THE number of sexual and violent offenders being supervised in the community who go on to commit further serious offences has risen by 17 per cent, official figures have shown.
A total of 174 registered sex offenders and violent criminals, who were being supervised by Probation Trusts, were charged with a serious further offence last year, which can include murder, rape and manslaughter, the Multi-Agency Public Protection Arrangements (Mappa) annual report said.
London had the largest number (38) of repeat offenders, followed by West Yorkshire and West Midlands with 17 each - higher than Greater Manchester’s 13.
North Yorkshire charged two, in South Yorkshire four were charged and the Humberside force had five repeat offenders.
The 174 who went on to be charged with a further serious offence represents a 17 per cent increase compared with 149 in 2012/13.
No-one was available to comment from West Yorkshire Police.
Tim Madgwick, deputy chief constable of North Yorkshire, said: “Protecting our communities from the harm posed by sexual and violent offenders is a vital role for the police and probation service.
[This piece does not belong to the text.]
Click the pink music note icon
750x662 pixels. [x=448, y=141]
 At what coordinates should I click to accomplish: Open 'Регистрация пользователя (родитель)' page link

MAPPA provides an invaluable framework for us to work together and share information with other organisations to provide the best possible level of protection for our communities.”
He said North Yorkshire remained “one of the safest places in the country” although the risk posed by some could never be eliminated.
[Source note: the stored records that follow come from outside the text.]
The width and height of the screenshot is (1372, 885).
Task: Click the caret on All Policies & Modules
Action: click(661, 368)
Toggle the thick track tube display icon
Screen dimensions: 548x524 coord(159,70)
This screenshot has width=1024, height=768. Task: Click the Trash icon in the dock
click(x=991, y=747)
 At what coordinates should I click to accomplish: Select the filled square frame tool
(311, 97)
Mr Madgwick said “everything possible is being done to keep the risks to a minimum.”
Official figures also revealed that 18 murderers are among hundreds of offenders on the run after being recalled to prison.
There are 1,064 offenders who have been recalled to prison after being released on licence but have not been returned to custody, statistics from the Ministry of Justice said.
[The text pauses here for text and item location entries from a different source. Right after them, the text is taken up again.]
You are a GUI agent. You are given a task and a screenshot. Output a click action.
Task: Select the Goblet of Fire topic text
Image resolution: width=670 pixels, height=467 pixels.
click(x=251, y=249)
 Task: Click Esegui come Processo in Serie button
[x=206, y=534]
Among the total figure are 134 criminals convicted of violent offences, including 18 murderers, and 34 sex offenders, including 14 rapists.
Offenders serving a sentence of 12 months and more are in most cases released from prison automatically at the half way point of their sentence, under licensed supervision.
There are various reasons why offenders are recalled to custody for breaching their licence conditions, including committing a further offence or a deterioration in behaviour.
Justice Minister Andrew Selous said: “In over 99 per cent of cases where an offender has been recalled, the individual has successfully been returned to custody.
“Once an offender has been recalled by probation, the National Offender Management Service work in partnership with the police to quickly identify and recall offenders but ultimately, it is for the police to return them to custody.”
He added: “We have some of the toughest measures in the world to manage violent and sexual offenders in the community, including a system which requires sex offenders to register their address and other information, sometimes for life.”